───── Data under study ─────
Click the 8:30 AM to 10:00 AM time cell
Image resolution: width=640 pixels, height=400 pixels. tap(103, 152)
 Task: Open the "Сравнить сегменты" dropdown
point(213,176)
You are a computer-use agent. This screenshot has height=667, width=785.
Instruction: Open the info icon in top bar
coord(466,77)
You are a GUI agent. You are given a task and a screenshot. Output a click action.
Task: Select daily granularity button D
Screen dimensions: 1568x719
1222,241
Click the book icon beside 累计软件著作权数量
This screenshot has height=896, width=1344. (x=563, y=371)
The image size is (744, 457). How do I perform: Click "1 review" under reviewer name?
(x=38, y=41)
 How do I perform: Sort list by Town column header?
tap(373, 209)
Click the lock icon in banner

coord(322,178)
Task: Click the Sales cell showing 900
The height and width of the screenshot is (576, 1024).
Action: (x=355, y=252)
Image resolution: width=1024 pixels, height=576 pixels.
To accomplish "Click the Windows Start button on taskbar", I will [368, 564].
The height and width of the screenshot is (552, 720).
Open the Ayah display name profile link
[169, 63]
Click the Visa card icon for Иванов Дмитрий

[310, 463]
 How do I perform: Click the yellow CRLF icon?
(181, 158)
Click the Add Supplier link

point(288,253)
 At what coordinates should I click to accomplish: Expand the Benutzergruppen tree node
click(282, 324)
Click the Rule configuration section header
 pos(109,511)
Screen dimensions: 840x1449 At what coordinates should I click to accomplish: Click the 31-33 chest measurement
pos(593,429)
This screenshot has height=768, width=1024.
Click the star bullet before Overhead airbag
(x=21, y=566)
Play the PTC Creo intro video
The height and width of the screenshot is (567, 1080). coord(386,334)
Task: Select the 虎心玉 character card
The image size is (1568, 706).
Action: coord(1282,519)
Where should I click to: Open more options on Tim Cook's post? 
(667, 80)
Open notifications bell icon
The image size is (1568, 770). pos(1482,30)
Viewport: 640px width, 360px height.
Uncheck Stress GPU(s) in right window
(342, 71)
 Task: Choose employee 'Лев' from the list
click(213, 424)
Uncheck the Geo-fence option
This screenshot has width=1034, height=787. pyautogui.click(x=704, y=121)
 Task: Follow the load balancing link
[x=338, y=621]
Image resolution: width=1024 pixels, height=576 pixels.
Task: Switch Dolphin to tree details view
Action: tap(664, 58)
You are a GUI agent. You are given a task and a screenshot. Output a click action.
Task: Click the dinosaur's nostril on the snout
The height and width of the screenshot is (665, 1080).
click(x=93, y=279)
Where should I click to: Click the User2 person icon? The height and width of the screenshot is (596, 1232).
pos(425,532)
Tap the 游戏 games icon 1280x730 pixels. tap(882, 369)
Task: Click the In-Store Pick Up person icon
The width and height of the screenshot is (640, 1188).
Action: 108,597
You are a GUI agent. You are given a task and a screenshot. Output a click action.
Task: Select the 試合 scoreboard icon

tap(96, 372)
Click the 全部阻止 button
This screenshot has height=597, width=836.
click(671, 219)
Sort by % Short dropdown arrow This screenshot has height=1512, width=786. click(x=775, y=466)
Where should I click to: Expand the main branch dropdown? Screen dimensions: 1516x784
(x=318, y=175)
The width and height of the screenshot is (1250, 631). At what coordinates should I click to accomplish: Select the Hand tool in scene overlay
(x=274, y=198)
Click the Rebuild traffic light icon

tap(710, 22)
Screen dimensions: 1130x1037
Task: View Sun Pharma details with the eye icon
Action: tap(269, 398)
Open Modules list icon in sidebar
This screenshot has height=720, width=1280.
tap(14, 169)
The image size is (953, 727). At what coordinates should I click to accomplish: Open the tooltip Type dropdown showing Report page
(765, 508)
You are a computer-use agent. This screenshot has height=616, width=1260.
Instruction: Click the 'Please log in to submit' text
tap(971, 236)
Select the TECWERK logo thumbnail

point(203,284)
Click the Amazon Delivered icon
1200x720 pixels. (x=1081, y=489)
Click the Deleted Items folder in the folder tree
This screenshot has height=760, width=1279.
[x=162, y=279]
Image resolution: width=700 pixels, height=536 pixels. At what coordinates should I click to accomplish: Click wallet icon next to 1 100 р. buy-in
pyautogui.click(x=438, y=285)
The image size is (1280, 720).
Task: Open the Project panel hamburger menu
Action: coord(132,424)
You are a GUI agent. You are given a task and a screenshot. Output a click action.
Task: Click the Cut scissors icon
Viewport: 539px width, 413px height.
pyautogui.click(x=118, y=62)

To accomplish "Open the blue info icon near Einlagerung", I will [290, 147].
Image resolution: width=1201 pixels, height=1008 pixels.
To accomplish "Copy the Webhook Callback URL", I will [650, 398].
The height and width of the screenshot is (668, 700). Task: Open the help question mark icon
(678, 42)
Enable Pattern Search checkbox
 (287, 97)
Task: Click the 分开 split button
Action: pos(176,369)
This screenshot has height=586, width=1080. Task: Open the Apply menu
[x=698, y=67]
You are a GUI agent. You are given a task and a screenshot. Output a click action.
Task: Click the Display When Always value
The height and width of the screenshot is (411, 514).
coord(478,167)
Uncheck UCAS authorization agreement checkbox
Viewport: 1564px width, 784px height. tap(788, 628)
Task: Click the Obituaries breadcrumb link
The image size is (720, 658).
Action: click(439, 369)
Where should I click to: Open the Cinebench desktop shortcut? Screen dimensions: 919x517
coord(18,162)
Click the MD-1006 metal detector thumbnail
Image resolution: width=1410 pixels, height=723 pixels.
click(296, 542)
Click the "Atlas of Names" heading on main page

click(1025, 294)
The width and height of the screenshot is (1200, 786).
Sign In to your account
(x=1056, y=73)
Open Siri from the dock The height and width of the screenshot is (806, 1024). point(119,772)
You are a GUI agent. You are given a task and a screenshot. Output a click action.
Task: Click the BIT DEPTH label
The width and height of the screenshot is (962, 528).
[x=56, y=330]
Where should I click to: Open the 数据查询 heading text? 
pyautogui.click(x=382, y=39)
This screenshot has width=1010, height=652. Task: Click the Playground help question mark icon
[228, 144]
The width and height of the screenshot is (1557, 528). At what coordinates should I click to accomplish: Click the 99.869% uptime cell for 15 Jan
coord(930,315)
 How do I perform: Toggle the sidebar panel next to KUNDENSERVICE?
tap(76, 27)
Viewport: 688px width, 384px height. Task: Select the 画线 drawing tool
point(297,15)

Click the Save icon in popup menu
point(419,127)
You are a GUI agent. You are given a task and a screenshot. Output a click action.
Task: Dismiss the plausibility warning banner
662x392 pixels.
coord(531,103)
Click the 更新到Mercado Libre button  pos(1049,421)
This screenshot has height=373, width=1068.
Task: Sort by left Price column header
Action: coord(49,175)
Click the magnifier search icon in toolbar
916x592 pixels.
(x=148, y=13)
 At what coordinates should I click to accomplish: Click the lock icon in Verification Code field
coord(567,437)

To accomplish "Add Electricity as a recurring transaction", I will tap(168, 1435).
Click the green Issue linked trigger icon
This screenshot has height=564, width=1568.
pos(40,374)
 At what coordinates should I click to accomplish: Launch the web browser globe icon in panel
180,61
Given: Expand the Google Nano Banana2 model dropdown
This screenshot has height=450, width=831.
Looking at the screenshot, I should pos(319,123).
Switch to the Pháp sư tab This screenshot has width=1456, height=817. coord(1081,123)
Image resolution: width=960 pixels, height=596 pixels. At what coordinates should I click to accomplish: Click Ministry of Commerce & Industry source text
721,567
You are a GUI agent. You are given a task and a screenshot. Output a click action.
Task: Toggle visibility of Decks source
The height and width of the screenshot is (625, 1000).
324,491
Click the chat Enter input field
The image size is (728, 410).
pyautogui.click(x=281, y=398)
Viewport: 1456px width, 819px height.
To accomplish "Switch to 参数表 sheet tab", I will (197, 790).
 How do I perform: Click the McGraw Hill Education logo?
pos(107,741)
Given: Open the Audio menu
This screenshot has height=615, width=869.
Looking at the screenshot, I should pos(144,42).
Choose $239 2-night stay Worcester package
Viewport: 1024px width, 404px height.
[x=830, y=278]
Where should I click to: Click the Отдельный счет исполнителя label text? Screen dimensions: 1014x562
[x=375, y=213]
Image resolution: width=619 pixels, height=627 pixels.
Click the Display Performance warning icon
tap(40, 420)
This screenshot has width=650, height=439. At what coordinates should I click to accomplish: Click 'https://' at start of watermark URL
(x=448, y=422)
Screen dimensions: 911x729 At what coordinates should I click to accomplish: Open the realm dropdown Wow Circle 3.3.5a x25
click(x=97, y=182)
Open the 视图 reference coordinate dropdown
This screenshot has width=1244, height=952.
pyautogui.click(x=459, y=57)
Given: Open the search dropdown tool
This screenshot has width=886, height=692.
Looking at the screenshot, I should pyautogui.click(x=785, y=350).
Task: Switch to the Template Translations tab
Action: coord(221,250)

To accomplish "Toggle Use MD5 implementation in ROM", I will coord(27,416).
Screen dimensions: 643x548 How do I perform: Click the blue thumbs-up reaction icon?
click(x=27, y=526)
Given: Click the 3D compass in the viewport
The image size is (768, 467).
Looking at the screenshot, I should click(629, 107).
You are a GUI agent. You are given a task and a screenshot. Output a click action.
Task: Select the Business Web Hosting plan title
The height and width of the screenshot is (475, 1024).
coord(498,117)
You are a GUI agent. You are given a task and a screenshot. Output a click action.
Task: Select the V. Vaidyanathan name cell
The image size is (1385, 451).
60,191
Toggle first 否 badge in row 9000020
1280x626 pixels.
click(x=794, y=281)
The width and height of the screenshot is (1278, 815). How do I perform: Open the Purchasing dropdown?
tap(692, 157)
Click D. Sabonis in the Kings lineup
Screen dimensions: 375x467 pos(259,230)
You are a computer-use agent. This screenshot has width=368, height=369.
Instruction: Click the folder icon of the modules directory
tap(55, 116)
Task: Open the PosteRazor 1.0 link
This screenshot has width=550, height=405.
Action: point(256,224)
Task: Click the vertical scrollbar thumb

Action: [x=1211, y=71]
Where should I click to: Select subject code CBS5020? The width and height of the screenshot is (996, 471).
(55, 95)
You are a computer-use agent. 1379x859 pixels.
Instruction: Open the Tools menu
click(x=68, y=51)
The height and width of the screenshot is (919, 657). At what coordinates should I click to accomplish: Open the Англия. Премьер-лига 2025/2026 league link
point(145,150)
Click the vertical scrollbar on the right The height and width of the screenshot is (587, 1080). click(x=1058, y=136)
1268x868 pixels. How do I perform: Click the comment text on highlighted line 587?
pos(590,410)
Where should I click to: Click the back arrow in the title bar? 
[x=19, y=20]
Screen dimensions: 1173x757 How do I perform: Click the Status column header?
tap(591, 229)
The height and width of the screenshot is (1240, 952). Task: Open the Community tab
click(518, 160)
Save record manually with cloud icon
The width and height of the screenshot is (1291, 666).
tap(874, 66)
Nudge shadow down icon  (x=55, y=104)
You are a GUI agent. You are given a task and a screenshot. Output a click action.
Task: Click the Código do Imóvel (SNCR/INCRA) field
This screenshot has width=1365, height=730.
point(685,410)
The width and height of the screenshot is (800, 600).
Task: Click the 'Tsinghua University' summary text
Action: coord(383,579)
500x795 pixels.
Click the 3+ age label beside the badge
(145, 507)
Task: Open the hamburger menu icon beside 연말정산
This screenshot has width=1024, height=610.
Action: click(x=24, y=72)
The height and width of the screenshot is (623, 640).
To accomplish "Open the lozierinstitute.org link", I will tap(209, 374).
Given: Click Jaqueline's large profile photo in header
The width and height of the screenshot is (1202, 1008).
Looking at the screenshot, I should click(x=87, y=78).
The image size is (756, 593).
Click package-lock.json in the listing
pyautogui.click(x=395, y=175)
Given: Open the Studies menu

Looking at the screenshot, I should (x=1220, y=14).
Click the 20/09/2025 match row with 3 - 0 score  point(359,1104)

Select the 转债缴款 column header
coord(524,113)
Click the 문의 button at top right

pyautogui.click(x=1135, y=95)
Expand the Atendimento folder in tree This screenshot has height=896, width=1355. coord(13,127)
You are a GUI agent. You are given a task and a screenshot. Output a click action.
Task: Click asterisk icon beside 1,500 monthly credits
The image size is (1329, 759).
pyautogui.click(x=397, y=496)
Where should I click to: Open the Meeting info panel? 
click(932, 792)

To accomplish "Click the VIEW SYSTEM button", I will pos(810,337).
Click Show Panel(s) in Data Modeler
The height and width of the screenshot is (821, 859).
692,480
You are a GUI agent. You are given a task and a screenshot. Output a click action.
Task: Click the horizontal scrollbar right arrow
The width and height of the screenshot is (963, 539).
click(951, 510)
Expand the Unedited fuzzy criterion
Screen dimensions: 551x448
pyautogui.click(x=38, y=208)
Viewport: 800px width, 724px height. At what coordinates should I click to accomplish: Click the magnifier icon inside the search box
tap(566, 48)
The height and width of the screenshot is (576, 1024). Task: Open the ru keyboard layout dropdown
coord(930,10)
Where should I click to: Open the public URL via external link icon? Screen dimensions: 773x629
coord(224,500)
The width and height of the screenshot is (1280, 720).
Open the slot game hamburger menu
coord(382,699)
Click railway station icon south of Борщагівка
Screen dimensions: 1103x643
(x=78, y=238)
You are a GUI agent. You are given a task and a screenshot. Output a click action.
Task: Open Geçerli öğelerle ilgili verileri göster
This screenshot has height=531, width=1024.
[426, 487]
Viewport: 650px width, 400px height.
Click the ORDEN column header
─────
Scan the records for the string "computer". Copy each line in which it appears.

**Task response**.
You are a computer-use agent. This screenshot has height=667, width=785.
You are a computer-use agent. This screenshot has height=616, width=1260.
You are a computer-use agent. This screenshot has width=368, height=369.
You are a computer-use agent. 1379x859 pixels.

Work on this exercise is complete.